REQUIRED WORK: Duplicate the material from the line with "Switch to the フォーマット inspector tab" up to and including the line with "click(x=1004, y=110)", keeping every character as it appears.

MATERIAL FOR THE TASK:
┌──

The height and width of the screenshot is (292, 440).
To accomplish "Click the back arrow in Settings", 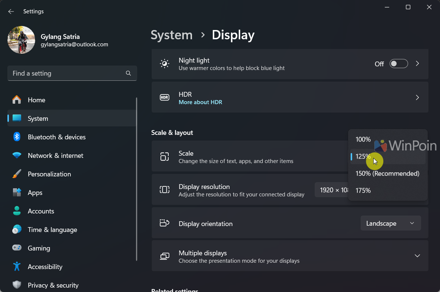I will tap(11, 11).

└──
┌──

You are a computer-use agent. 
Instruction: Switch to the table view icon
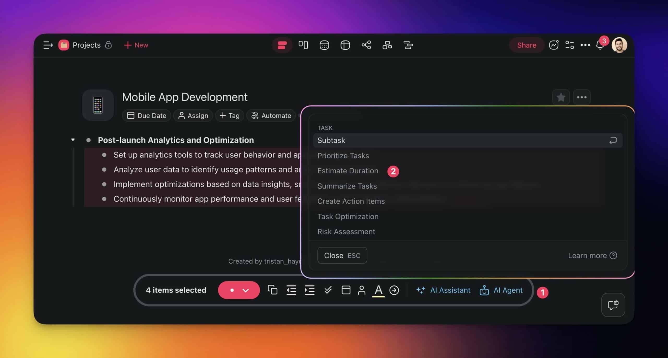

└──
┌──

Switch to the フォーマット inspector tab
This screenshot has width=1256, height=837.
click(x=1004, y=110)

└──

FULL ANSWER:
Switch to the フォーマット inspector tab
This screenshot has width=1256, height=837.
click(x=1004, y=110)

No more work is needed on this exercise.